According to the forum thread on bending polycarbonate, why might the sheet need drying before it is fully heated? Answer in one to three sentences.

--- START OF TEXT SHOWN ---

I'm assuming a heat gun type deal?

Rick

jacampb2
08-09-2008, 04:42 AM
A heat gun will work, but you will not get sharp bends in material that thick. I believe that the production method used for thinner material is with a heated wire, and for thicker material it is a quartz heating element (like a laser printer fuser). I have a friend who had some good luck bending and welding using solvent. I believe he used chloroform, but several solvents should make it malleable. I would experiment with some clear PVC cleaning solvent and see if that softens it enough to be workable.

I have used the heat gun method for .125" material, and it makes a nice rolling radius, but depending on how sharp you need it, I doubt it will be satisfactory.

Later,
Jason

darryl
08-09-2008, 05:45 AM
Surprisingly enough, it can be bent at room temperature in a sheet metal bender, though it might also pick up marks from the machine. At that thickness it might crack since most benders would like to bend it to a tighter radius that it would like. A test with a scrap might be in order.

Otherwise it can be bent with heat as described, but more than boiling temperature is needed, around 275F or so. Polycarb will also absorb moisture and if it has done so to any extent it will require drying before the full heating is done, otherwise there can be crazing and bubbling, etc, and the transparency will suffer. The drying can be done at something near boiling temperature for a period of time. Moisture is more likely to be a problem the older the material is, and if the protective covering has been off.

--- END OF TEXT SHOWN ---
--- START OF DATASET EXCERPTS ---

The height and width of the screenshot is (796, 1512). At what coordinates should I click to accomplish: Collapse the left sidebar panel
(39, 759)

--- END OF DATASET EXCERPTS ---
--- START OF DATASET EXCERPTS ---

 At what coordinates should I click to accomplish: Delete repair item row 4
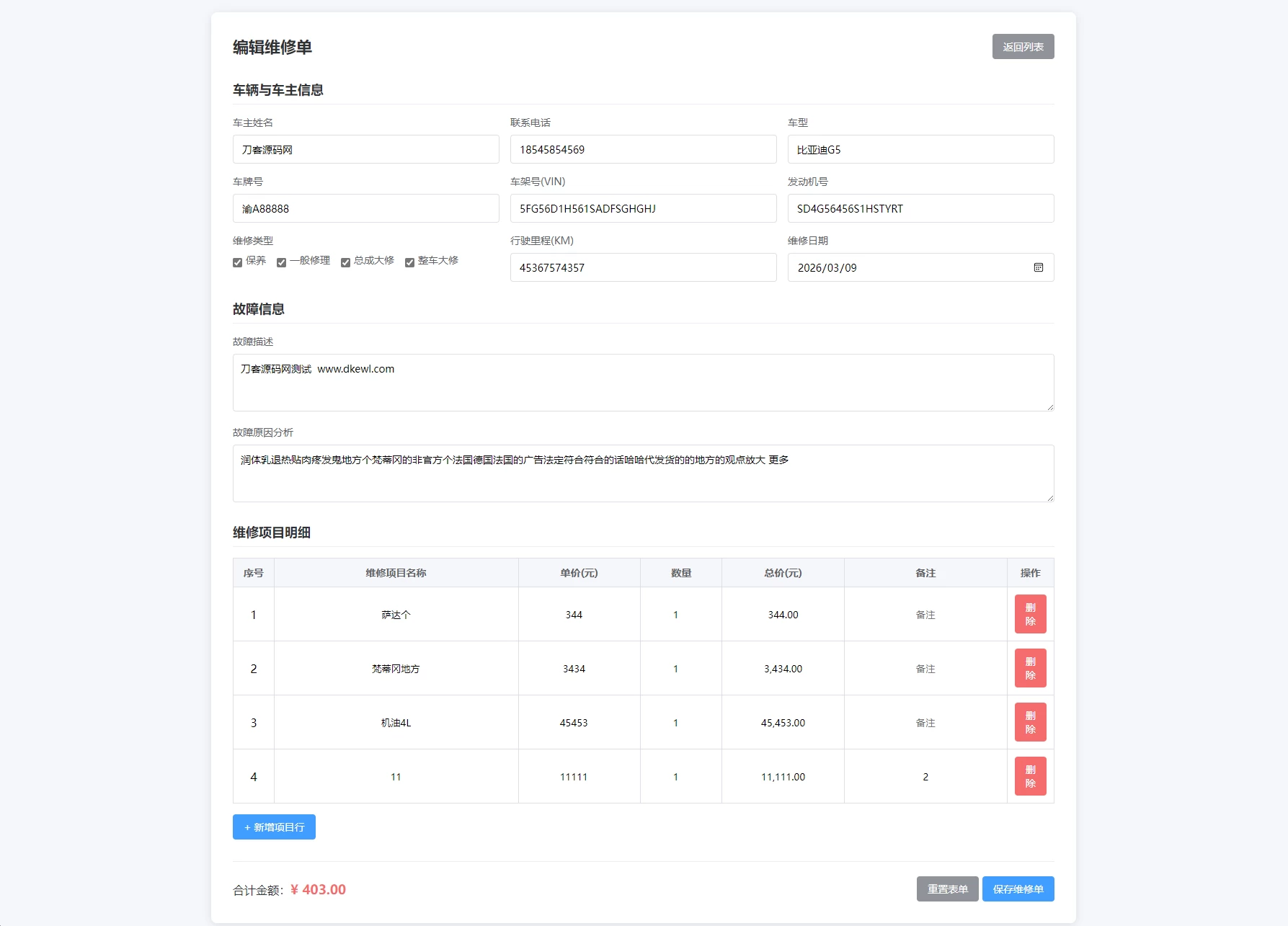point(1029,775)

--- END OF DATASET EXCERPTS ---

--- RESULT OF THE TASK ---
Polycarbonate absorbs moisture. If it has taken up any significant amount, heating it fully without drying it first can cause crazing and bubbling and reduce its transparency. The problem is more likely the older the sheet is and if its protective covering has been off.